The factory was founded in 1874 by Valentin Yefimov as the Demiivska Steam Factory of Chocolate and Sweets. In 1875, it had 24 yards and 200 workers were engaged in production. The production volume was about 200 tons per year. The factory produced chocolate, dragees, candies, caramel, marmalade, pastille, jam, gingerbread, tea biscuits and other sweets.

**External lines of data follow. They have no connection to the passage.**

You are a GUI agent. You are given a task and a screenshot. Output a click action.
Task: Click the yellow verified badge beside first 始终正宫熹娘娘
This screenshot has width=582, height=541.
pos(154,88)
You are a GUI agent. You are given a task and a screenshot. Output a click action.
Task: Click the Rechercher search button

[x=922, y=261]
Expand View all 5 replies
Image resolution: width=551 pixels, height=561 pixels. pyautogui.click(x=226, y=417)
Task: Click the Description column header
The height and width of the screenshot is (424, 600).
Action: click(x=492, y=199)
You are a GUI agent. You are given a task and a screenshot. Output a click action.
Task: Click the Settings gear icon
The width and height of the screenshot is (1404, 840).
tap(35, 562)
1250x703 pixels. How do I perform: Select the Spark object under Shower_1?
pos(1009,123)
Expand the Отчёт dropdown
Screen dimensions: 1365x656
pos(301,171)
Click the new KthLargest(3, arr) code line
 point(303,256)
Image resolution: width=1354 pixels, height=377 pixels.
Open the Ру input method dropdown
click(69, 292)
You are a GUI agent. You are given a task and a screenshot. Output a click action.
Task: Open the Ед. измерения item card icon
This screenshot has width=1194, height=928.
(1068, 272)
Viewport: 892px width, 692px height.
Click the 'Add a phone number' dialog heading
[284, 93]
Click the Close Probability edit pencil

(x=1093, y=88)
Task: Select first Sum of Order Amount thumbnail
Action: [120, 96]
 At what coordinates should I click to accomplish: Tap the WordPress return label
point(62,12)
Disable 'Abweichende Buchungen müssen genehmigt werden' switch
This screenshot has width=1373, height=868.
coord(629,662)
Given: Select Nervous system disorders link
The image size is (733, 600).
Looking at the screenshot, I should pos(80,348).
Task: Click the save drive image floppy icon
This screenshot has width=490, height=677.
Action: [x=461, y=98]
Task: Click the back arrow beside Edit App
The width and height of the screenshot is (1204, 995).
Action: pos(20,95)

In 1923, it was named after Karl Marx by the Soviet authorities in order to celebrate his 105th anniversary. By 1930, the annual production was at around 7,000 tonnes, and by 1940 it had reached 33,000 tonnes with a workforce of 4,000 people. However, during World War II, the factory was partially destroyed during the Battle of Kiev. It was then reconstructed, and already by 1951 it was producing 49,000 tonnes of products. It was in 1956 that the factory's signature Kyiv Cake was invented by I. Petrenko at the location. By 1958, there were over 200 product types with 24 automated production lines. In 1966, it was awarded the Order of the Red Banner of Labour, one of the highest labour awards in the Soviet Union. During the 1970s, major work was done on the factory, including construction of new structures and facilities, and it was decided to increase the product range to include fruit marmalades, chocolate liqueur candles, and "Kyiv Evening" candies.

=== In Ukraine ===
Petro Poroshenko acquired control over the factory soon after its privatization in the 1990s, making it the basis for the future Roshen Corporation; a major modernization with Western equipment followed. In 2005, the factory joined the Roshen corporation. In 2009 closed joint-stock company "Karl Marx Kyiv Confectionery Factory" was renamed to public company ""Kyiv confectionery factory "Roshen"".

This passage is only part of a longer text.